━━━ SUMBER ━━━
I.
PENDAHULUAN
Secara
bahasa akhlak dapat diartikan dengan budi pekerti, watak, tabiat, dan dal;am
bahasa sehari-hari ditemukan pula istilah etika maupun moral, yang diartikan
sama dengan akhlak. menurut istilah akhlak
bukanlah perbuatan, melainkan gambaran bagi jiwa yang tersembunyi. Oleh
karenanya dapatlah disebut bahwa akhlak itu adalah nafsiah (bersifat kejiwaan)
atau maknawiyah (sesuatu yang abstrak), dan bentuknya yang kelihatan dinamakan
mu’amalah (tindakan) atau suluk (perilaku), maka akhlak adalah sumber dan perilaku
adalah bentuknya.
Akhlak
madzmumah adalah segala macam sifat dan tingkah laku yang tercela.
Dalam
makalah ini akan dibahas tentang apa yang termasuk akhlak madzmumah dan
hadist-hadist yang berkenaan dengan akhlak madzmumah.
II.
PERMASALAHAN
1. Apa yang dimaksud dengan Akhlak?
2. Apa Pengertian Akhlak Madzmumah dan Hadist
tentang Akhlak Madzmumah?
III.
PEMBAHASAN
1. Pengertian Akhlak
Secara
bahasa akhlak dapat diartikan dengan budi pekerti, watak, tabiat, dan dal;am
bahasa sehari-hari ditemukan pula istilah etika maupun moral, yang diartikan
sama dengan akhlak. [1]
Untuk
mengetahui pengertian akhlak dari segi istilah ini kita dapat merujuk kepada
berbagai pendapat para pakar di bidang akhlak, yaitu:
a. Ibn Miskawih (w. 421 H/ 1030 M)
حا ل للنفس دا عية لها الى افعا لها من غير
فكر ولاروية
Sifat yang
tertanam dalam jiwa yang mendorongnya untuk melakukan perbuatan perbuatan tanpa
memerlukan pemikiran dan pertimbangan.
b. Al-Ghozali (1059-1111 M)
Akhlak adalah:
عبارة عن هيئة فى النفس راسخة عنها تصد ر الافعال بسهولة
ويسر من غير حاجة
الى فكر ورؤية
Sifat yang
tertanam dalam jiwa yang menimbulkan macam-macam perbuatan dengan gampang dan
mudah, tanpa memerlukan pemikiran dan pertimbangan. [2]
Jadi
akhlak itu sendiri menurut istilah bukanlah perbuatan, melainkan gambaran bagi
jiwa yang tersembunyi. Oleh karenanya dapatlah disebut bahwa akhlak itu adalah
nafsiah (bersifat kejiwaan) atau maknawiyah (sesuatu yang abstrak), dan
bentuknya yang kelihatan dinamakan mu’amalah (tindakan) atau suluk (perilaku),
maka akhlak adalah sumber dan perilaku adalah bentuknya. [3]
2. Pengertian akhlak madzmumah dan hadist
tentang akhlak madzmumah
Akhlak madzmumah
adalah segala macam sifat dan tingkah laku yang tercela.
━━━ CUPLIKAN DATA ━━━
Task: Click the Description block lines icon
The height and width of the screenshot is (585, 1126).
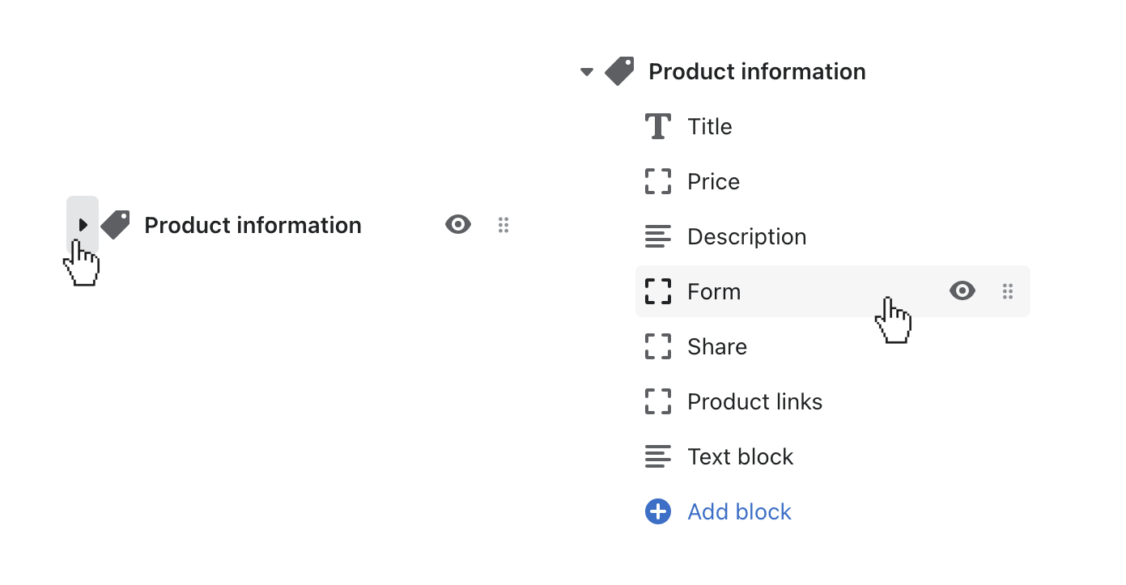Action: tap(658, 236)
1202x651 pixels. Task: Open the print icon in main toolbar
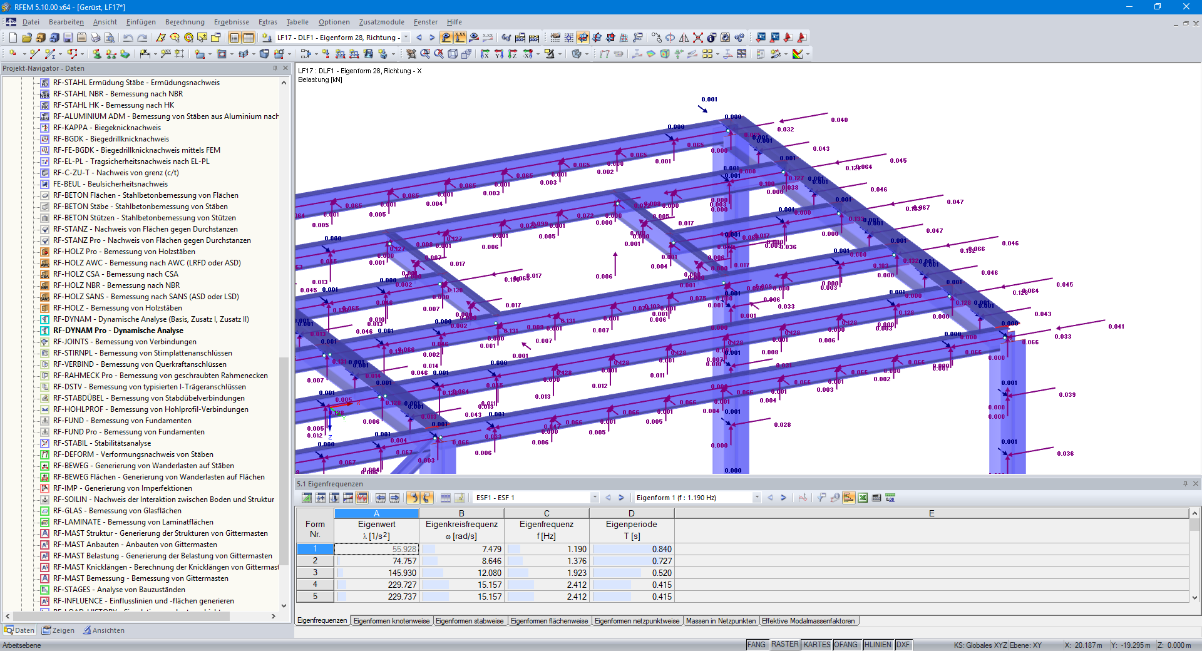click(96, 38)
━━━
━━━ CUPLIKAN DATA ━━━
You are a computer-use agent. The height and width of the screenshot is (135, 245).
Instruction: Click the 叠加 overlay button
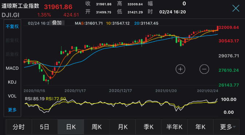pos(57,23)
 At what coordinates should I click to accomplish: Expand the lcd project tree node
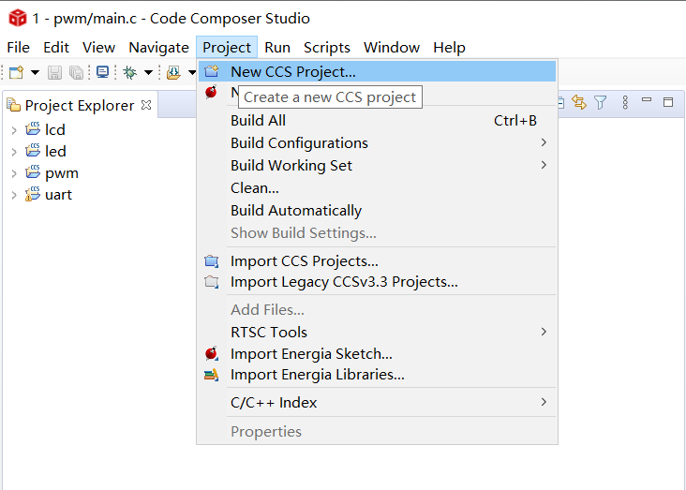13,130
━━━
━━━ CUPLIKAN DATA ━━━
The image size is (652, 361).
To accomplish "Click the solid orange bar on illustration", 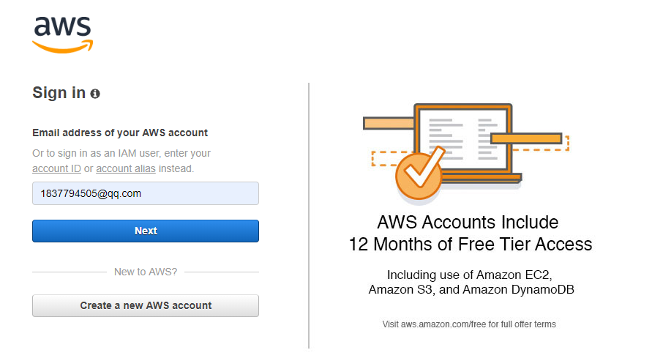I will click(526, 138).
━━━
**SOAL LATIHAN**.
1. Kutip bagian teks tentang akhlak yang dimulai dari "2. Apa Pengertian" dan berakhir pada "421 H/ 1030 M)".
2. Terjemahkan kalimat dari teks tentang akhlak ini ke dalam bahasa Inggris: "Akhlak madzmumah adalah segala macam sifat dan tingkah laku yang tercela."

**JAWABAN SETIAP SOAL**.
1.
2. Apa Pengertian Akhlak Madzmumah dan Hadist
tentang Akhlak Madzmumah?
III.
PEMBAHASAN
1. Pengertian Akhlak
Secara
bahasa akhlak dapat diartikan dengan budi pekerti, watak, tabiat, dan dal;am
bahasa sehari-hari ditemukan pula istilah etika maupun moral, yang diartikan
sama dengan akhlak. [1]
Untuk
mengetahui pengertian akhlak dari segi istilah ini kita dapat merujuk kepada
berbagai pendapat para pakar di bidang akhlak, yaitu:
a. Ibn Miskawih (w. 421 H/ 1030 M)

2. Akhlak madzmumah is every kind of blameworthy trait and behavior.